HOLLIDAYSBURG - The Altoona man who caused a furor at Pellegrine's Lounge more than two years ago when he allegedly improperly touched a police officer's wife was sentenced Tuesday to nine to 18 months in prison.
Herman "Bo" Lardieri, 40, will serve that sentence consecutive to the 14-month sentence he is now serving at a state correctional institution for bad checks.
A Blair County jury in July was unable to decide if Lardieri had "violated" the officer's wife, but it found him guilty of lying to a statewide grand jury about the incident.
Lardieri told the investigative grand jury that he had no contact and no confrontation with Adrienne Eichenlaub, the wife of now-former city patrol officer Duane "D.J." Eichenlaub, 30.
Adrienne Eichenlaub said Lardieri had flipped up her dress during the early morning of Memorial Day, 2010, and she felt his hand on her leg.
Duane Eichenlaub and a police colleague, Eric R. Kriner, 31, have been charged with assault for following Lardieri into the men's room at the lounge and allegedly beating him.

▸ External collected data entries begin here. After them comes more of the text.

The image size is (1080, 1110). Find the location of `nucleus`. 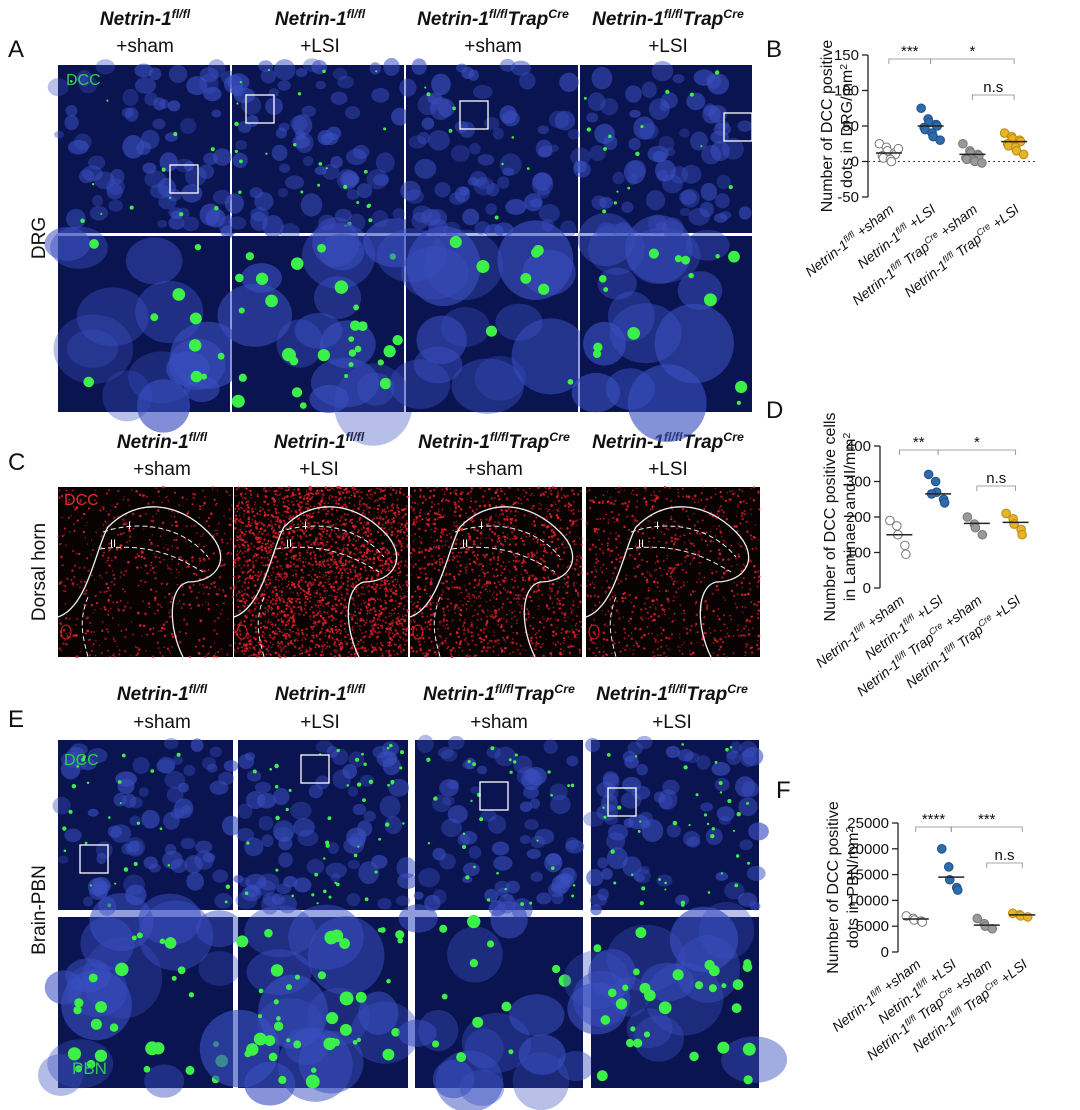

nucleus is located at coordinates (712, 114). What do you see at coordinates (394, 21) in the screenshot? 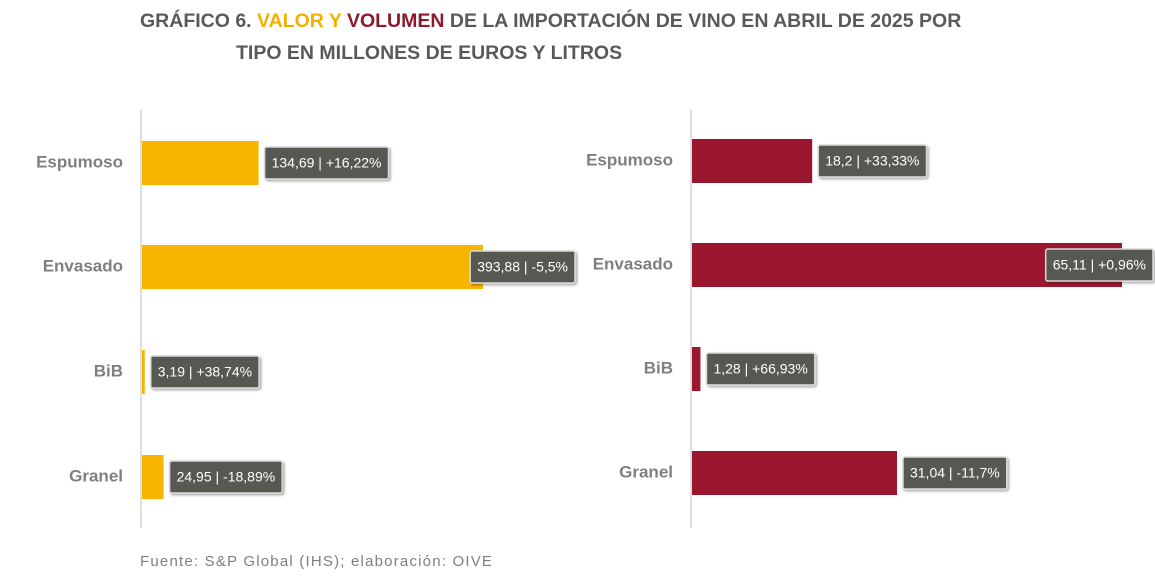
I see `title-part: VOLUMEN` at bounding box center [394, 21].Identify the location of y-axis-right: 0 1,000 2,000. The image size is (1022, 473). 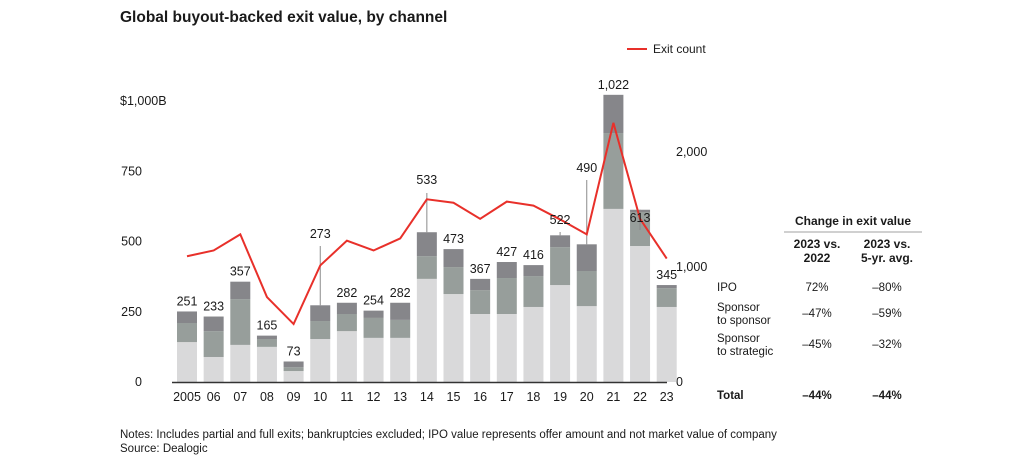
(692, 267).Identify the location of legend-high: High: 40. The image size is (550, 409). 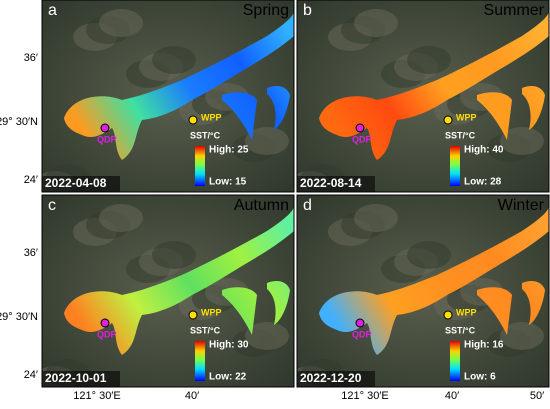
(484, 150).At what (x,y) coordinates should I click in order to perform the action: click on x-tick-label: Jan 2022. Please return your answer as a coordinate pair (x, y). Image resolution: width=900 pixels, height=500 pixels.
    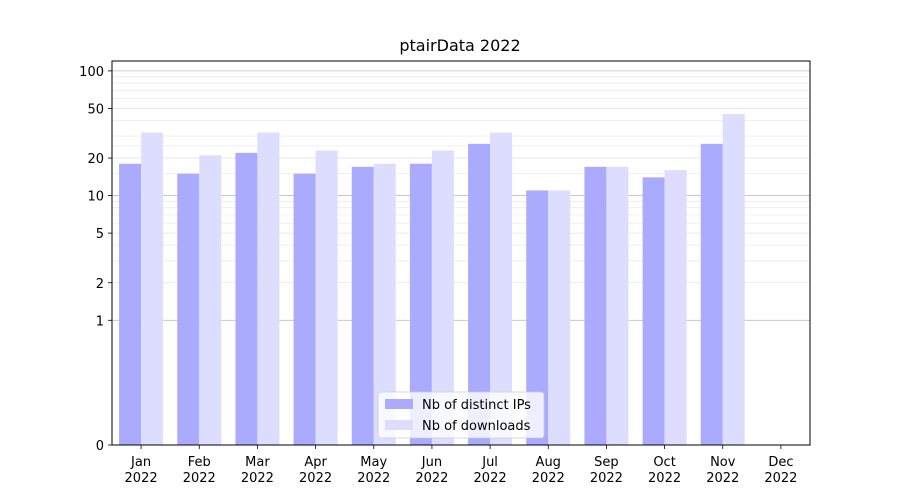
    Looking at the image, I should click on (142, 470).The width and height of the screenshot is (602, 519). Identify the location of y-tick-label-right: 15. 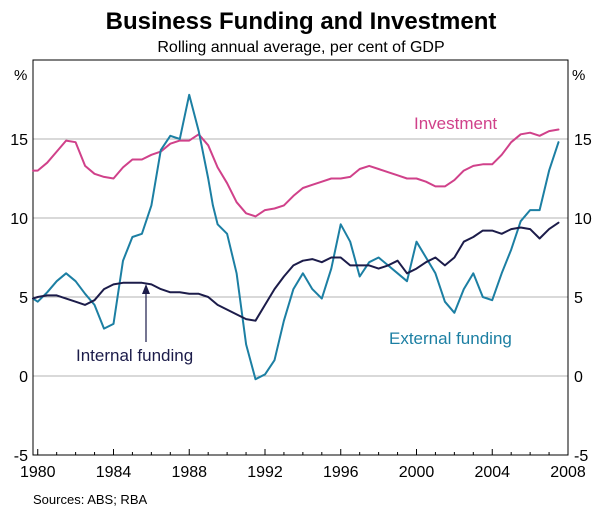
(583, 140).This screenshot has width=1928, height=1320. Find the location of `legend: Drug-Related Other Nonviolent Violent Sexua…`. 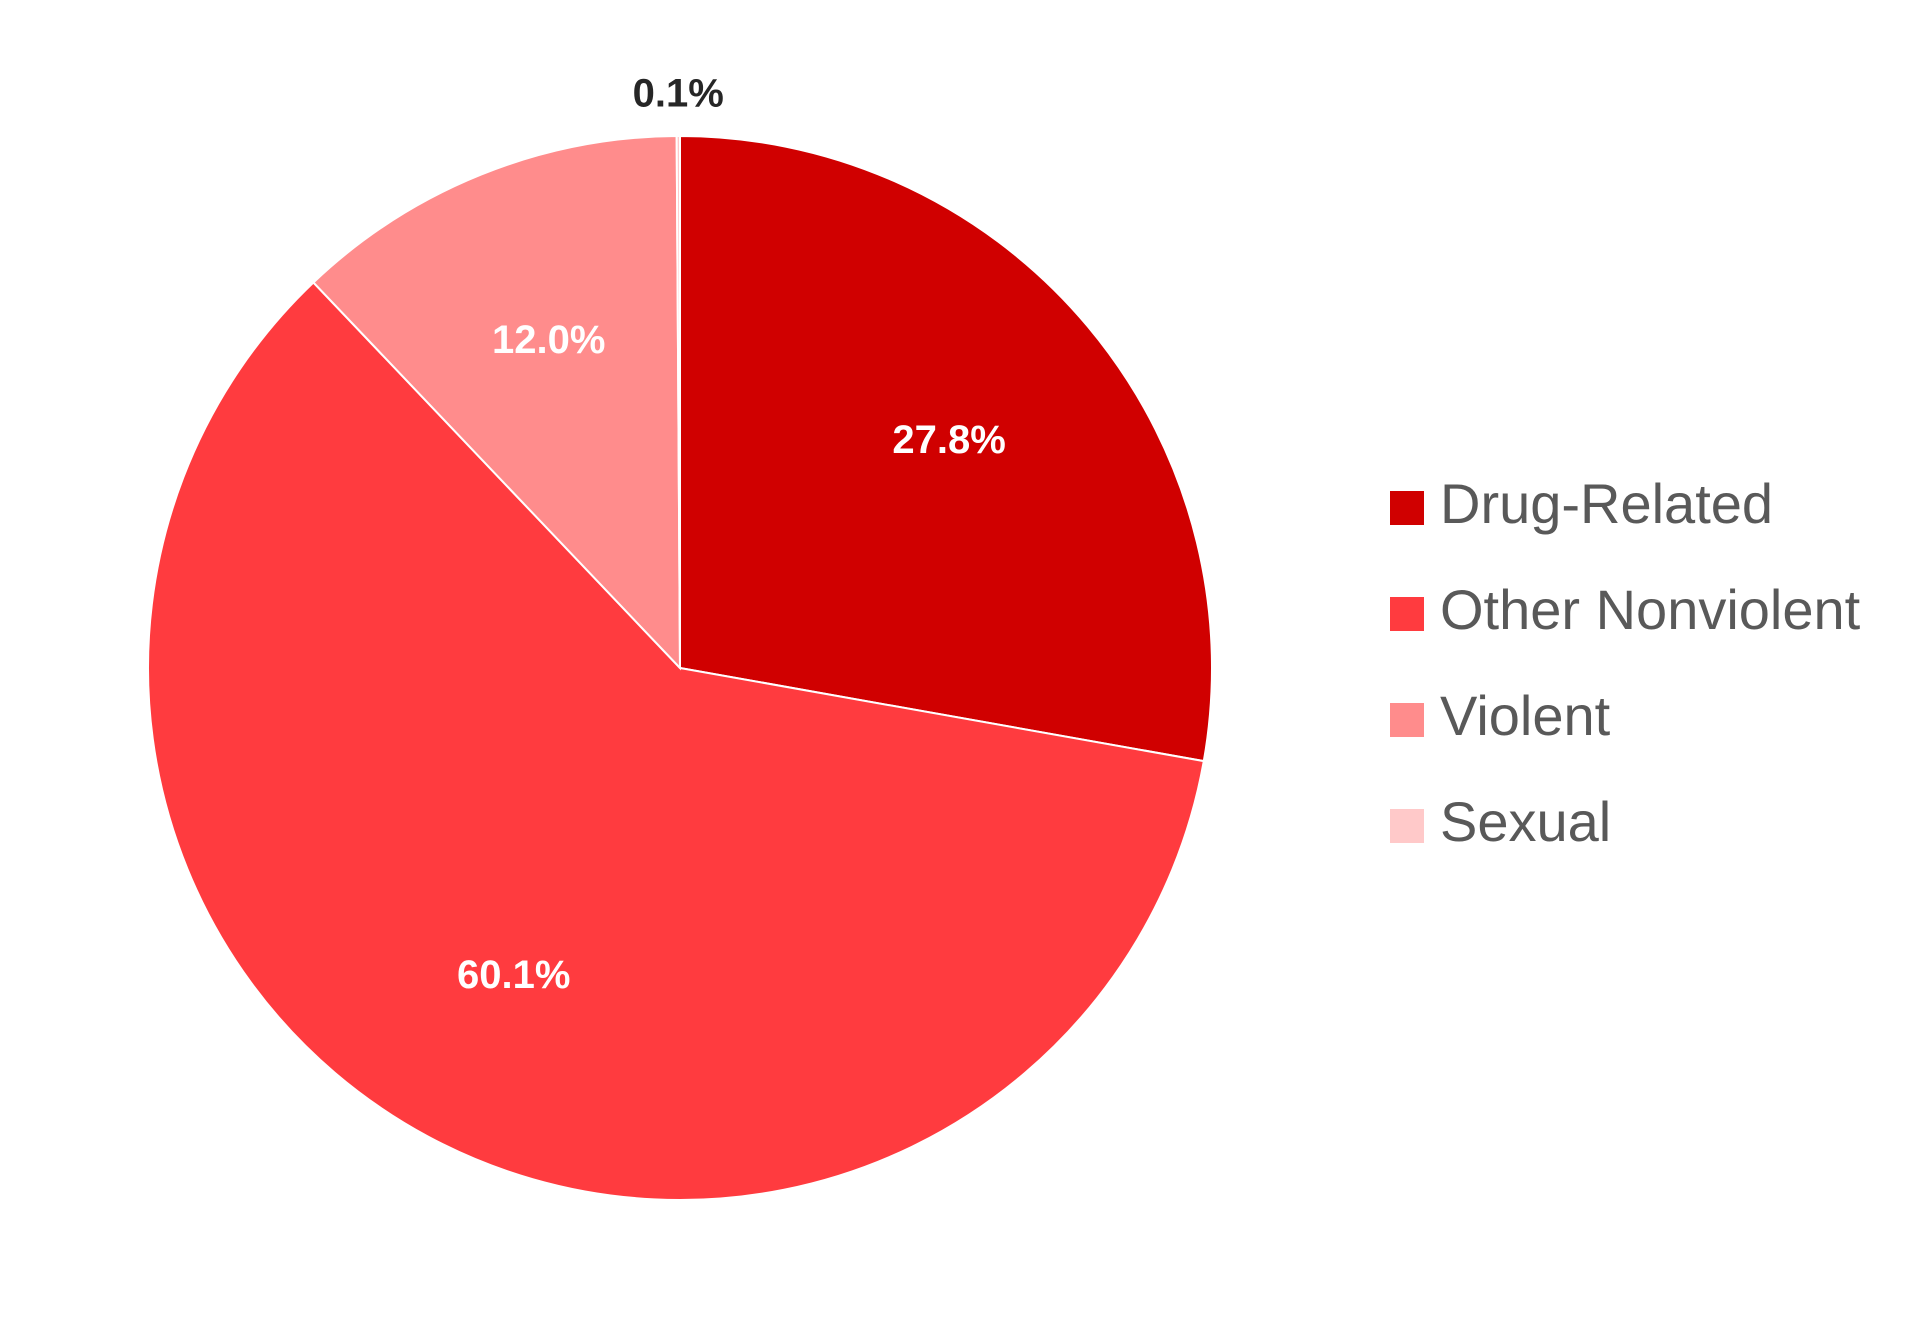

They were charged also with seriously injuring 60-year-old bar patron Earl Eshelman, who was already in the restroom and came to Lardieri's aid.
The two police officers allegedly engineered a cover-up, convincing other officers to leave them out of a police report of the incident. They are scheduled for trial in November.
Blair County Judge Hiram A. Carpenter said Tuesday that Lardieri's denial that he and Adrienne Eichenlaub had at least a war of words that night was not the worst lie he's ever heard.
"There have been fabrications a lot worse that that," he said after Lardieri's attorney, Mark Zearfaus, asked for a sentence to run concurrent with the bad check sentence he already is serving.
Carpenter said, however, that the other side of the story is that the integrity of the grand jury must be protected.
There has to be a deterrence, Carpenter said. "No question, it is a very real concern," he added.
He sentenced Lardieri to a consecutive prison term, meaning Lardieri could remain in prison until spring 2014.
He is eligible for the state Risk Recidivism Reduction Initiative, which would allow him to serve less time behind bars.
Deputy Attorney General Mike Sprowl asked Carpenter to impose a longer sentence on Lardieri because he showed no remorse and took no responsibility for what occurred at the bar.
Zearfaus presented a different view of Lardieri, stating he has a lengthy criminal record that includes bad checks, forgery and theft, crimes committed to finance a drug habit.
"He is the first to tell you getting into drugs is the worst thing he ever did," Zearfaus stated
He said Lardieri, who is housed at SCI Mercer, is finally getting the treatment he has needed.
Adrienne Eichenlaub and her mother attended the hearing for Lardieri, but she did not speak. She also declined comment afterward.
The hearing was conducted by videoconference with Lardieri speaking from the state prison, while the rest of the participants gathered in a meeting room on the third floor of the courthouse.